▶ **EXTRACTED MATERIAL**:
** Begin **

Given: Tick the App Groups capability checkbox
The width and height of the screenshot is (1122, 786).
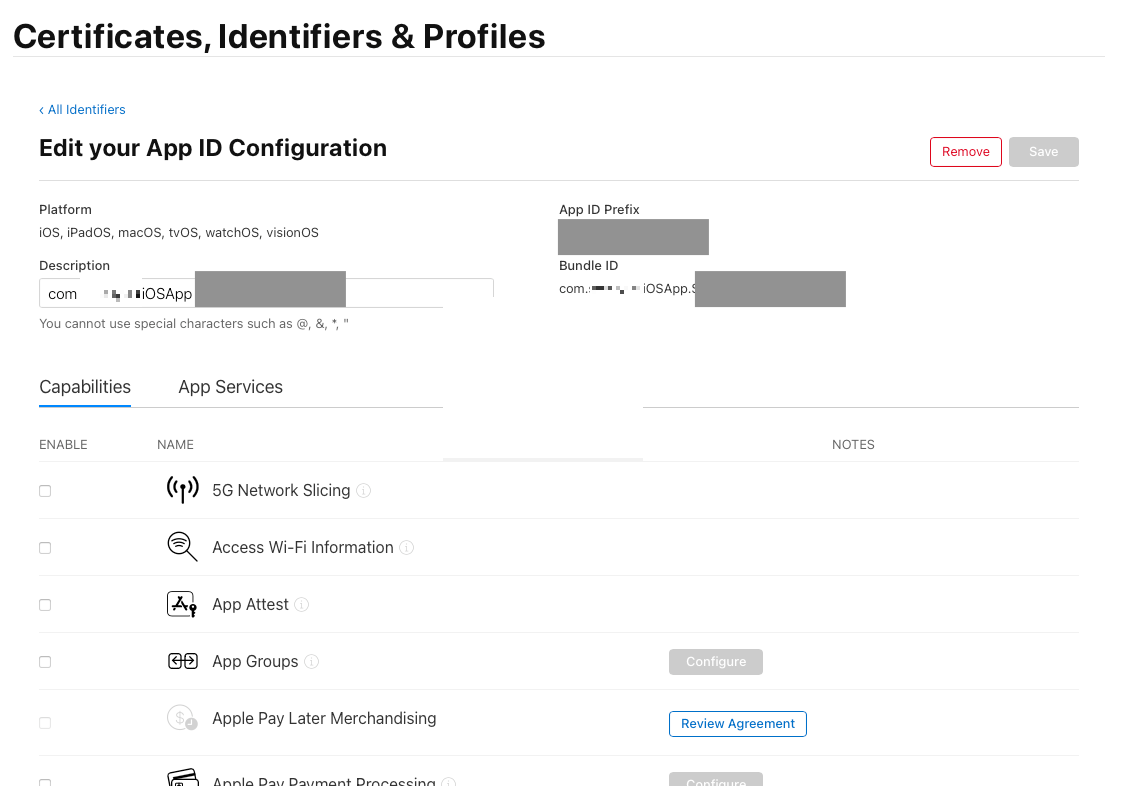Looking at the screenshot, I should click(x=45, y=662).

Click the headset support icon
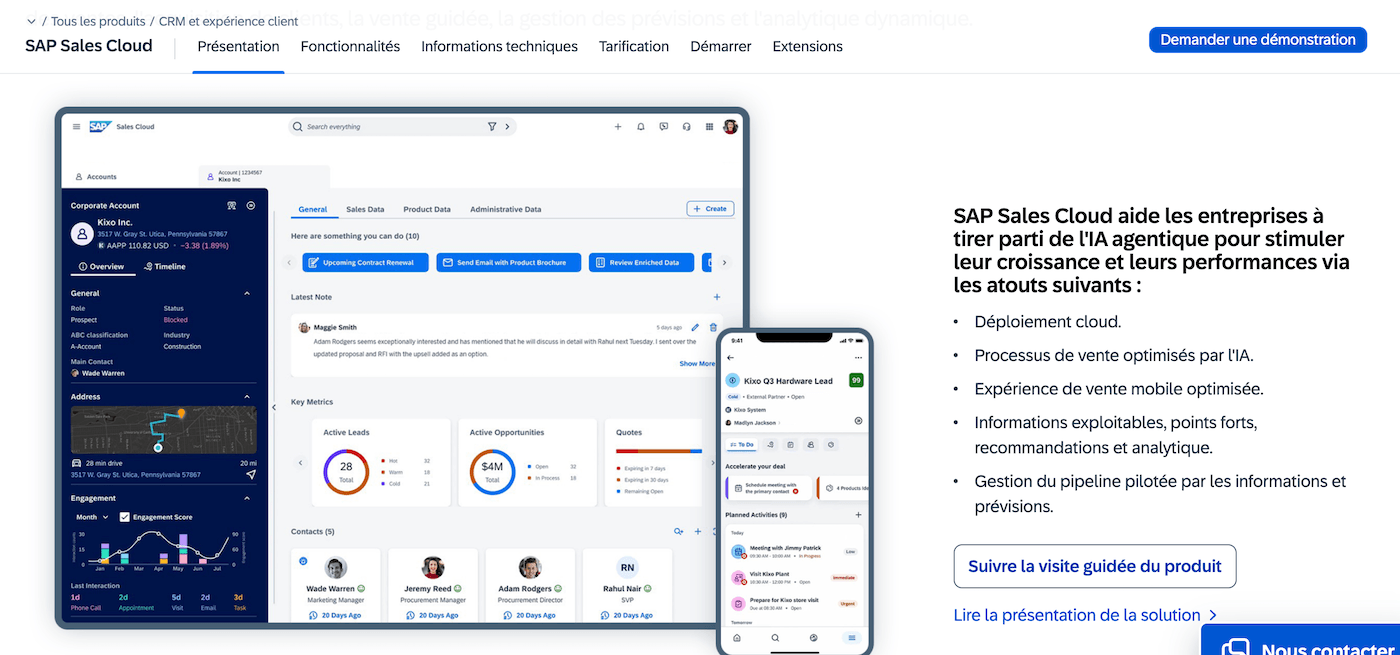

** End **
** Begin **

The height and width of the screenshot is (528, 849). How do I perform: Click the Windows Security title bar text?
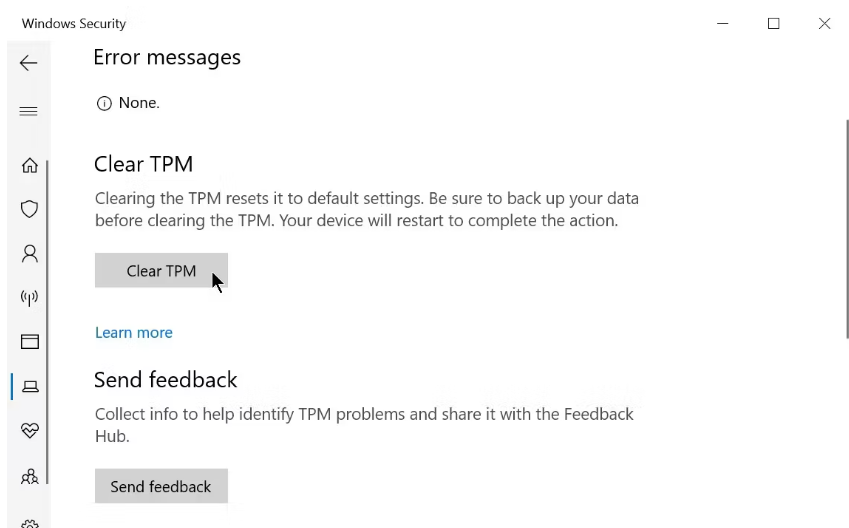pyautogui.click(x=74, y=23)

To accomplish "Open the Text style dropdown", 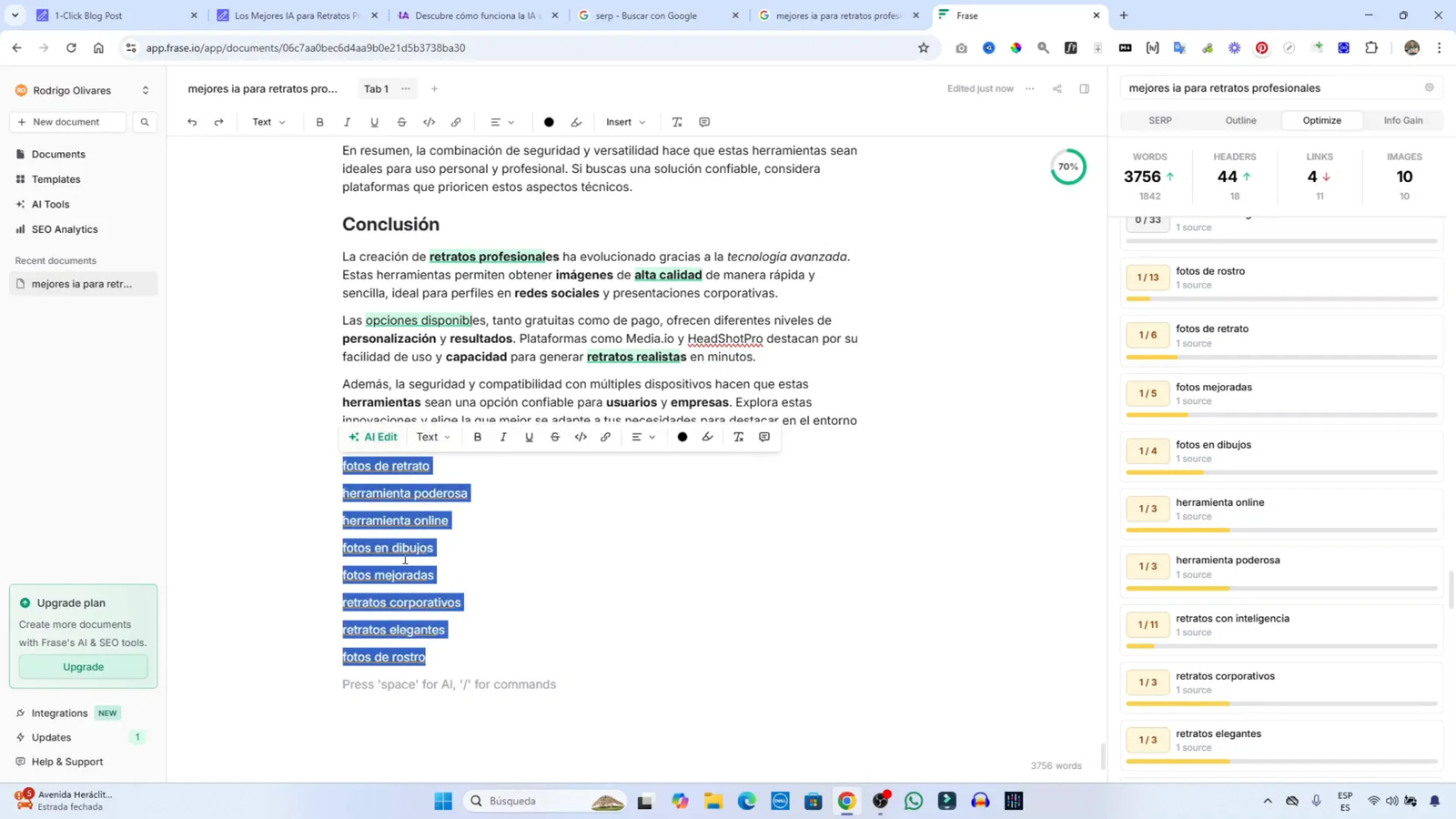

** End **
** Begin **

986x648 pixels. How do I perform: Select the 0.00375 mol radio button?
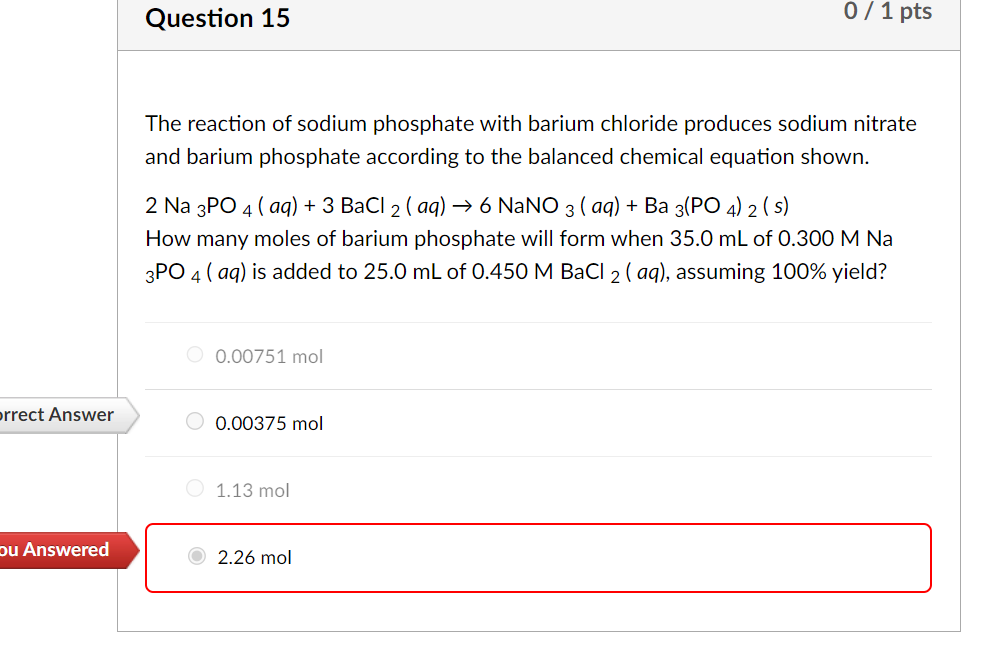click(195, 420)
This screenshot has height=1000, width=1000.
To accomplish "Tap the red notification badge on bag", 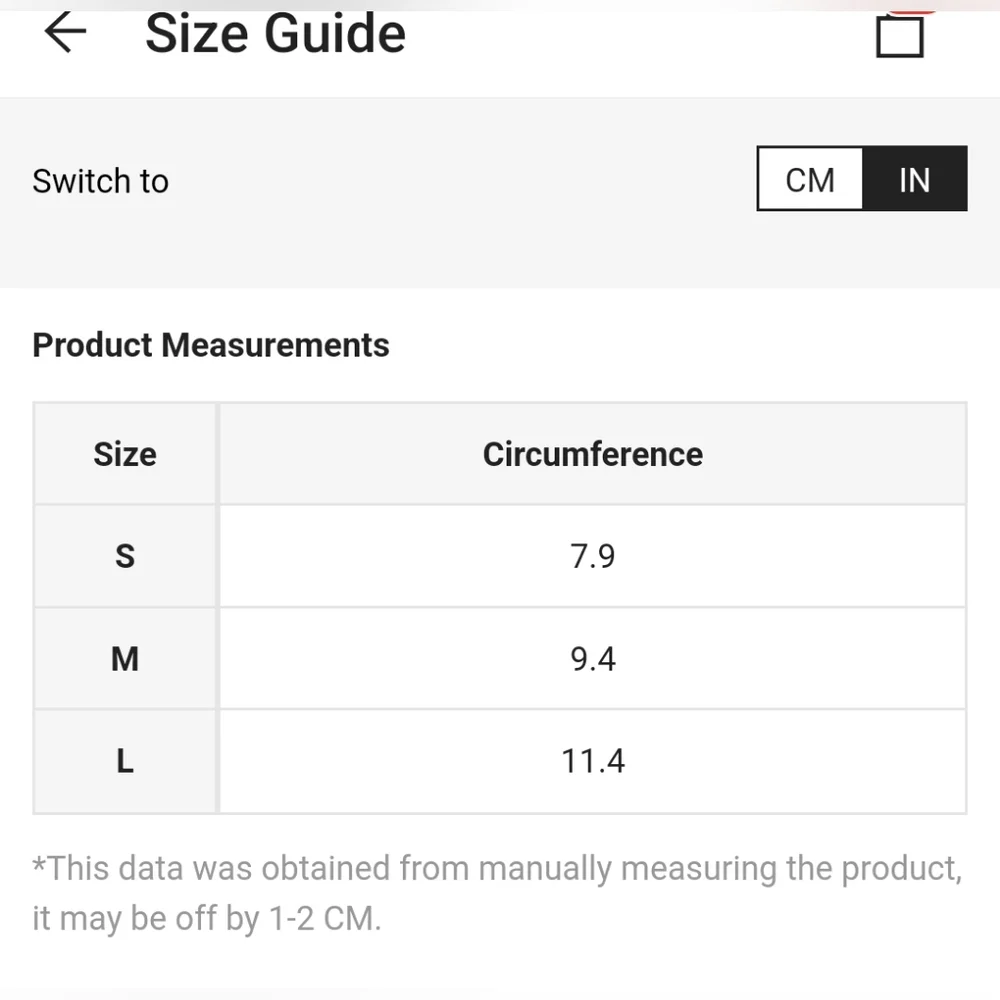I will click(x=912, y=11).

** End **

▶ **GOAL**:
Reproduce the rows from the line containing "Given: Tick the" through the line containing "Click the headset support icon", leaving out the pictures.

▶ **ANSWER TO THE EXERCISE**:
Given: Tick the App Groups capability checkbox
The width and height of the screenshot is (1122, 786).
Looking at the screenshot, I should click(x=45, y=662).

Click the headset support icon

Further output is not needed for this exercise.